What is ESG investing?

ESG investments have only increased in recent years, as non-financial factors like climate change or social justice have influenced investors, according to the CFA institute. Socially responsible investors want to prove that they can invest in the companies they care about while making money.

The first ESG-related investment was launched 50 years ago and has recently gained traction.

“The first sustainable investment mutual fund launched in 1971 and focused on excluding certain companies for ethical reasons,” says Jason Hoody, CFA and head of investment manager research at LPL Financial. “In the early 1990s, less than 30 companies provided ESG information, while today more than 8,000 companies publish information.

Pro tip

Take your investing to a different level by taking care of every security in your portfolio with ESG investing.

ESG investing involves analyzing a particular company, stock, or other investment security based on factors that are not always related to money.

Benefits of ESG investing

When you have the chance to invest in something that you truly believe in, the investment has an even greater impact. ESG investing has a few different benefits, according to Moddsasser.

“The investor feels better in the companies in which he invests,” she says. “This investor no longer has to support a company whose values ​​contradict his in terms of climate, equality and transparency.

Being an investor in a business gives you more power than you might think. While consumers drive change with their dollars, investors drive change with their dollars and voice.

“Participation in shareholder resolutions and proxy votes actually promotes behavioral change in companies,” says Moddasser. “In other words, the goal of ESG should not be so much to punish a business for bad behavior as it is to promote healthy change towards a more sustainable future. “

ESG investing allows you to align your investments with your values.

“Many of us see ourselves as values-driven individuals and yet have not gone so far as to carry those values ​​to our finances,” said Brian Haney, Founder and Vice President of The Haney company. “However, now more than ever, we can vote with our portfolios and our Wall Street investments.”


With so many acronyms, it’s hard to know which one you want to follow. All of these are closely related, so it’s easy to get confused.

Environment, social and governance: ESG does not exclude entire asset classes, but weights them differently depending on the objectives of the portfolio.

Socially responsible investment: [SRI] focuses more on exclusions. By excluding entire asset classes, SRI portfolios can sometimes lag behind unconstrained portfolios.
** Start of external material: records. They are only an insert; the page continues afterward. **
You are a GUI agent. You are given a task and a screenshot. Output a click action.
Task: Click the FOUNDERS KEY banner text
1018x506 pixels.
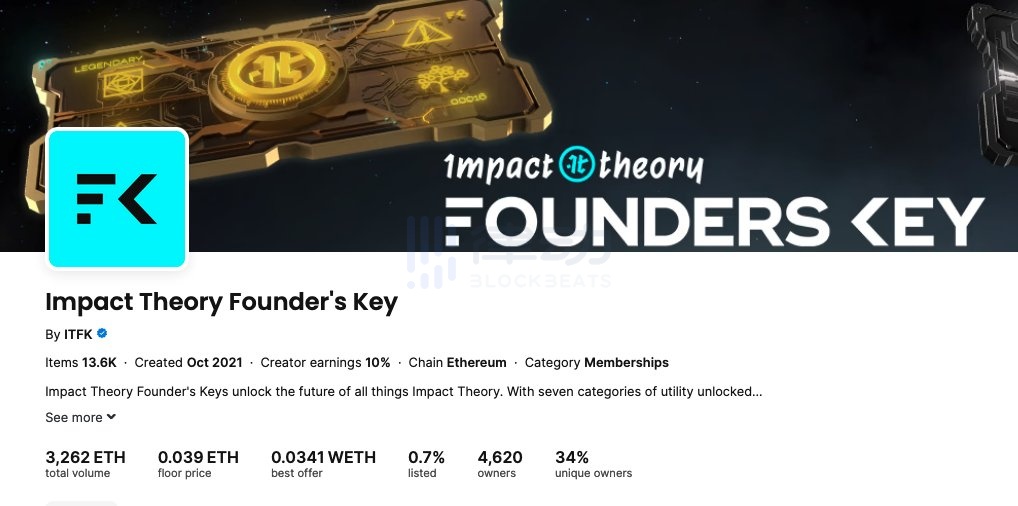(x=714, y=222)
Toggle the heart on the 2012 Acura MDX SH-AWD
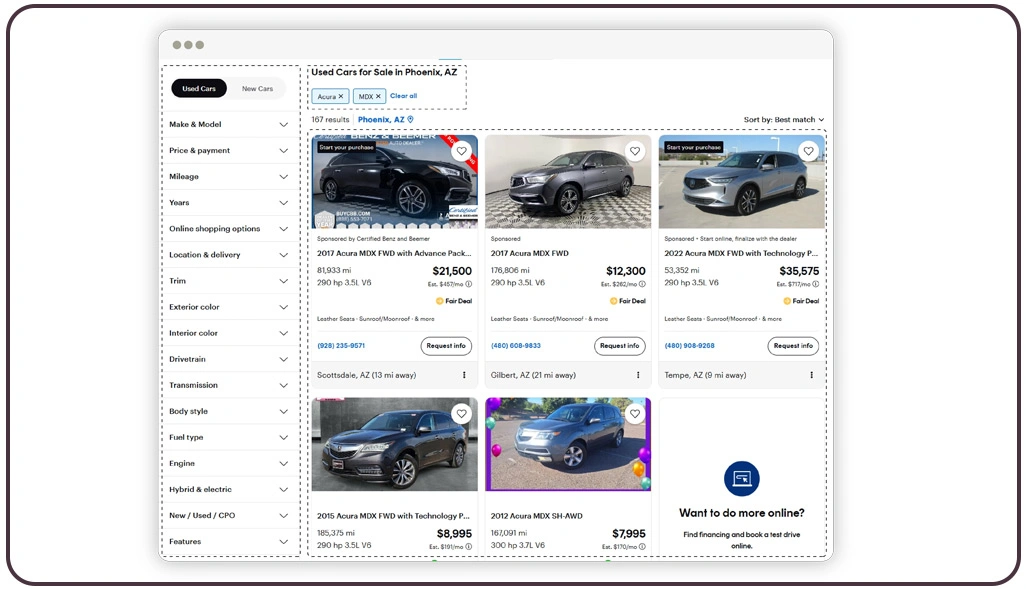Screen dimensions: 1026x589 [x=635, y=413]
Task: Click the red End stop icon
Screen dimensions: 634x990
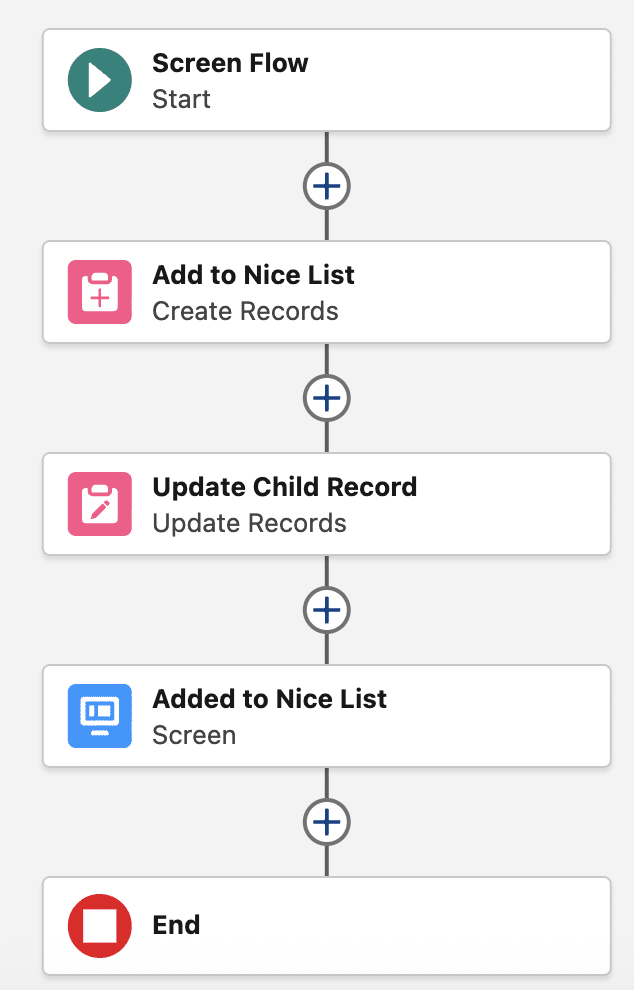Action: pyautogui.click(x=100, y=926)
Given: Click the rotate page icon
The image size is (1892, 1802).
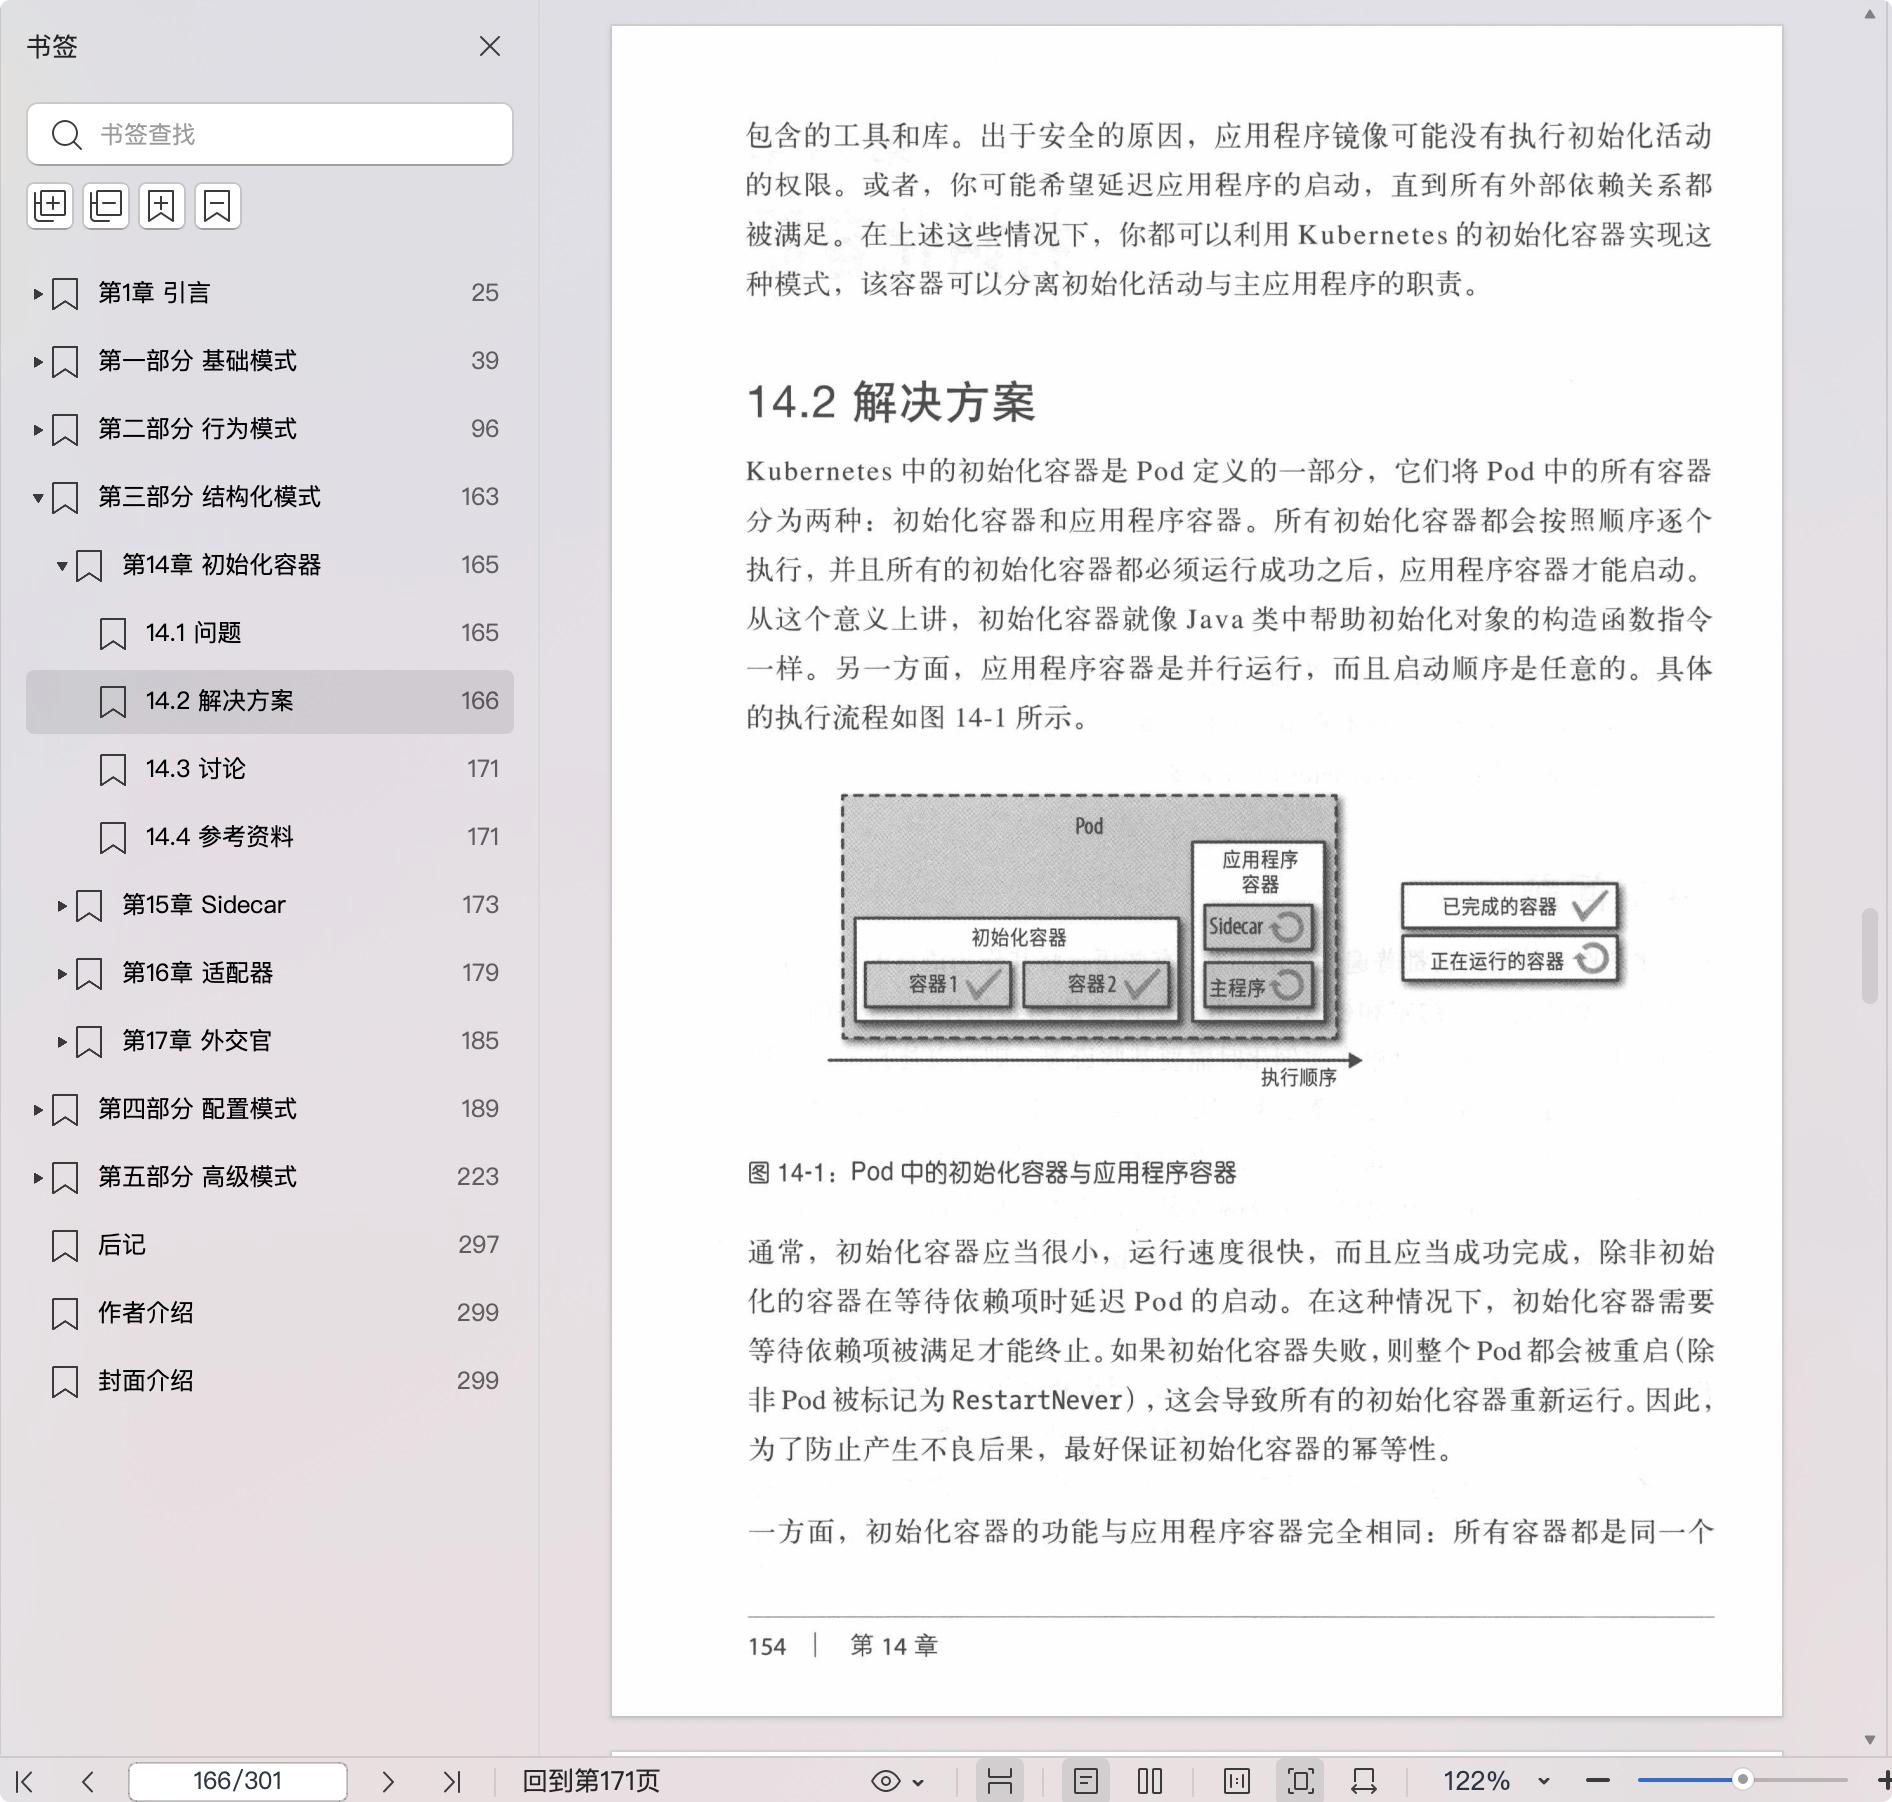Looking at the screenshot, I should [x=1364, y=1781].
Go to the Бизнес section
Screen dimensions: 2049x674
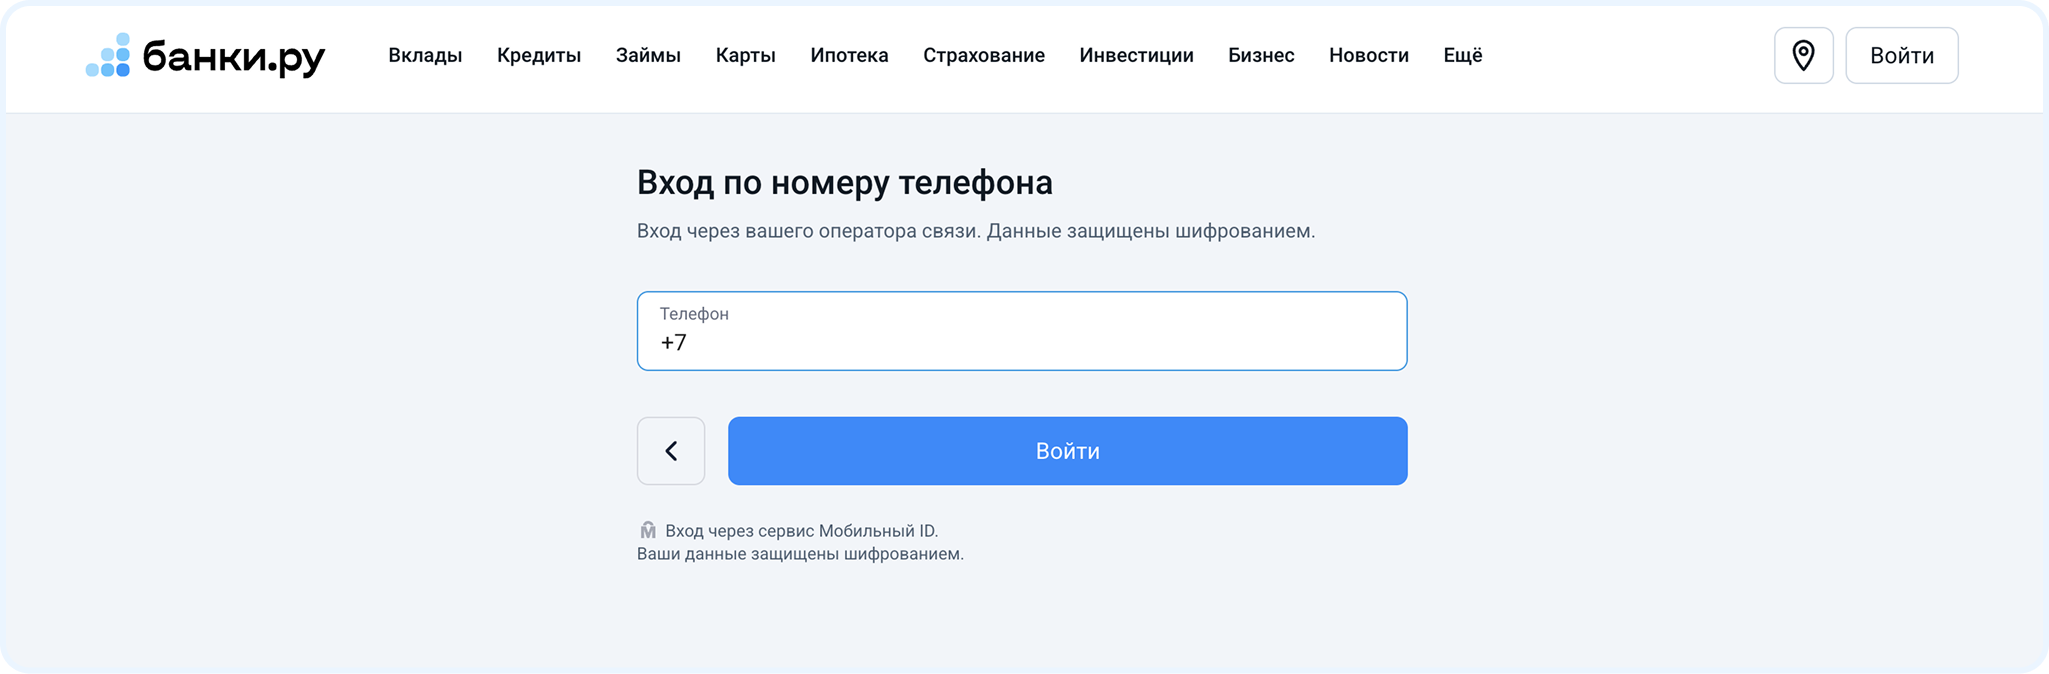coord(1261,55)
Corporate social responsibility: CSR refers to the concept of being a good corporate citizen, while SRI and ESG are the investment mechanisms that investors can use to support these ideals.

How does a company meet ESG criteria?

While ESG isn’t new, it’s still very new to the way Wall Street regulates it.

“ESG is still a relatively new concept that lacks both standardization and regulation,” explains Moddasser. “Often, corporate behavior is self-reported and ‘greenwashing’ can occur. [This is] where companies claim to be more sustainable than they actually are to gain favor with investors. “

Hoody says ESG criteria and ratings can differ from company to company, so it’s not an exact science when it comes to comparisons.

“A judgmental forecast of the impact of an ESG risk factor on a financial measure, such as future cash flows, may differ from investor to investor,” says Hoody. “Frameworks, such as materiality assessments or maps, are useful for providing advice, [but] ultimately leads to a range of opinions, just like traditional investment approaches. As a result, ESG ratings may differ from vendor to vendor.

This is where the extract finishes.